Вот это поразительное сочетание детства и стариковства в его облике было и в его манере чтения. Он читает стихи удивительным образом. Два было человека, которые читали так просто. Даже у Куприна есть в чтении стихов, при всем уме, который там сквозит, некоторый «подвыв». А абсолютно просто читали Бунин и Кузмин. Во всем несовместимые, во всем разные, друг друга абсолютно не понимавшие; но то, как Кузмин с детской наивностью и простотой читает стихи, этот «Осенний бот на берегу», – это, конечно, мистика. Слава богу, что Лев Шилов, царствие ему небесное, раскрыл нам вот это чтение, сохранил нам эти уникальные записи. Кстати говоря, голос Кузмина поражает старческим дребезжащим звучанием (когда он пел, и такое было) и детской, нежной непосредственной интонацией.

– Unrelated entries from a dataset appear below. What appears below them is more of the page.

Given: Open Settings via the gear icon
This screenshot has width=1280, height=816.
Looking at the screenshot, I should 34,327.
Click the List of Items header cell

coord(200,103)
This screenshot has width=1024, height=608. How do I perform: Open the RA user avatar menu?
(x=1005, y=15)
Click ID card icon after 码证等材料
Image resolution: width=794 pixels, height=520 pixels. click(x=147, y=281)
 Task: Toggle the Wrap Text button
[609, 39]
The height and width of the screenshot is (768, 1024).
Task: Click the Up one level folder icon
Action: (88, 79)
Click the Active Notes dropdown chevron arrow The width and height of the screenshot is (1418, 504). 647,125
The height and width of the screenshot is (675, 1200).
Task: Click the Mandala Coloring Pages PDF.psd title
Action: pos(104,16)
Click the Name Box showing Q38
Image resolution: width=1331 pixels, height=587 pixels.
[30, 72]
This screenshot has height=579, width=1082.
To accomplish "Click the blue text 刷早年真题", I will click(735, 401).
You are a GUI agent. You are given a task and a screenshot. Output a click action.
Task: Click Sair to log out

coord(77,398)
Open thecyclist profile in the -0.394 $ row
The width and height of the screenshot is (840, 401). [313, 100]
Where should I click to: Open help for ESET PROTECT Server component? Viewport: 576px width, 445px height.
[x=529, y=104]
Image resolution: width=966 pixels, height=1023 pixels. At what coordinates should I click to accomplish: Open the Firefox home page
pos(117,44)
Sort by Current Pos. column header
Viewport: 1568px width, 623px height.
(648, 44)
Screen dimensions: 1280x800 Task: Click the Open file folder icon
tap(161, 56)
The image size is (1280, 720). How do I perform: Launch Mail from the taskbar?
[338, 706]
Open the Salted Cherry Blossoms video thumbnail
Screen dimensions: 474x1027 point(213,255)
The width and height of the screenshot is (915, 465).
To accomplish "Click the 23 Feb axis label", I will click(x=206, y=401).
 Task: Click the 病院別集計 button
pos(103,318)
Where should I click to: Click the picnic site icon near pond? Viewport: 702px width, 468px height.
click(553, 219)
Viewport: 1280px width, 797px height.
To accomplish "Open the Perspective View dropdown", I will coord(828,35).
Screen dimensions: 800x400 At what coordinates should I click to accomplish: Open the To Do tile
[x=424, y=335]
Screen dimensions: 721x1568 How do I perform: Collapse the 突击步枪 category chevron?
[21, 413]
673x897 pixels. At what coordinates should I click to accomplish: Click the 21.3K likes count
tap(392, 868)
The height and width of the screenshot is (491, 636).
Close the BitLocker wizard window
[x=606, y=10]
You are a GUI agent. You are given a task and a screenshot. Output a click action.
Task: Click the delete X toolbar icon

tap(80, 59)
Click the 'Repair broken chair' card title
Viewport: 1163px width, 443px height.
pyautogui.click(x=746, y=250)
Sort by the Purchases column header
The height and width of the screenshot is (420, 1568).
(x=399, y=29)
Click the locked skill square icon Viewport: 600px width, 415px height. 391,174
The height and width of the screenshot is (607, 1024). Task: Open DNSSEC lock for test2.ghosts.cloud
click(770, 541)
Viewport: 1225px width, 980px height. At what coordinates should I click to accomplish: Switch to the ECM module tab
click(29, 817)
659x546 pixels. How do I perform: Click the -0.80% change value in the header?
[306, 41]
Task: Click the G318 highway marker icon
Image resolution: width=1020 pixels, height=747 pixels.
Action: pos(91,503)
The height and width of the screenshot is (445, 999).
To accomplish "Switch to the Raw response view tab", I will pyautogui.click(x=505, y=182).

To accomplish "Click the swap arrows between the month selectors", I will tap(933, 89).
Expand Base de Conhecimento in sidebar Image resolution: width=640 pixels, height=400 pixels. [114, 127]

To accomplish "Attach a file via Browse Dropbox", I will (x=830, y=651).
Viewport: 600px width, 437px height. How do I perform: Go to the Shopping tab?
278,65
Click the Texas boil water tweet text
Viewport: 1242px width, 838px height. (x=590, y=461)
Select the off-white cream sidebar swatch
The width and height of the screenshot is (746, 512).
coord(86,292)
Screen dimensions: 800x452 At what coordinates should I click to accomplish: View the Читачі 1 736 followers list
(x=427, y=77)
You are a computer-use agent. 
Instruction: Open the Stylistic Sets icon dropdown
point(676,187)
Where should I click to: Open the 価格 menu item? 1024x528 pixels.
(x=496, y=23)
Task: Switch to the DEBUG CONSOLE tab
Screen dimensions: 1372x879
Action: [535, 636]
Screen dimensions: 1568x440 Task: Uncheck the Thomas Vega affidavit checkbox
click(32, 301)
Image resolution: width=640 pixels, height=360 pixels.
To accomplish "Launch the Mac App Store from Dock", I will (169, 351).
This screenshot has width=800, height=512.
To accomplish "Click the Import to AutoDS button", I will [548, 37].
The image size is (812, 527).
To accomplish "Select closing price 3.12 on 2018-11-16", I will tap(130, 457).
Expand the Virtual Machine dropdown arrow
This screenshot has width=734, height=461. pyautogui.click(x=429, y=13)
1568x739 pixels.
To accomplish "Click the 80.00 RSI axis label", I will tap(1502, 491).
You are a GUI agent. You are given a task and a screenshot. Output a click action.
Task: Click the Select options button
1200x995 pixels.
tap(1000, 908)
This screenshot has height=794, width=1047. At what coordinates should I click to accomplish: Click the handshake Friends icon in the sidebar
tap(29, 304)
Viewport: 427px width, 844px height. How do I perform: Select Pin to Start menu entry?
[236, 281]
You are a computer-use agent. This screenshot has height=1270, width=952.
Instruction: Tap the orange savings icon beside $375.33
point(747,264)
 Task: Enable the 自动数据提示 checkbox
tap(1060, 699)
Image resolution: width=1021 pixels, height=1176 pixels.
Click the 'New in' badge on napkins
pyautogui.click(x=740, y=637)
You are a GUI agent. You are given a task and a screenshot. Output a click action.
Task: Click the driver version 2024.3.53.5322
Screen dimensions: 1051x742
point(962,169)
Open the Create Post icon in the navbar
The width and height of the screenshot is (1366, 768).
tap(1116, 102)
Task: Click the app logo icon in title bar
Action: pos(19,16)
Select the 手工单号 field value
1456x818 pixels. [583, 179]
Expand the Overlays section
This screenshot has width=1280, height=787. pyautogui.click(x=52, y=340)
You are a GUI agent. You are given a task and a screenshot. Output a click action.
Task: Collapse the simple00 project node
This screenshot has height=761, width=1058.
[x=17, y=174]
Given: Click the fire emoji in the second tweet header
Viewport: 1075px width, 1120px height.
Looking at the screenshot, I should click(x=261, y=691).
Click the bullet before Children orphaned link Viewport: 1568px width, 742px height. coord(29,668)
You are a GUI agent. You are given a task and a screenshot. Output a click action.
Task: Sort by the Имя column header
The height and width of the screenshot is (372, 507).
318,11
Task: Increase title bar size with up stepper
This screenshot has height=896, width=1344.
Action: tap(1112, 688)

Конечно, помимо «Александрийских песен» совершенно гениальная книга «Форель разбивает лед», но мне она кажется уже изломанной, потому что какая-то печать изломанной эпохи на ней лежит. А «Сети» – это книга просто святая для русской литературы, ничего более трогательного нет. Это сопоставимо с лучшими стихами Блока. Именно поэтому эти двое – Кузмин и Блок – так друг друга любили. Они чувствовали в друг друге посланников из тех малодоступных для нас сфер. А мы с вами услышимся как всегда через неделю, спасибо, пока.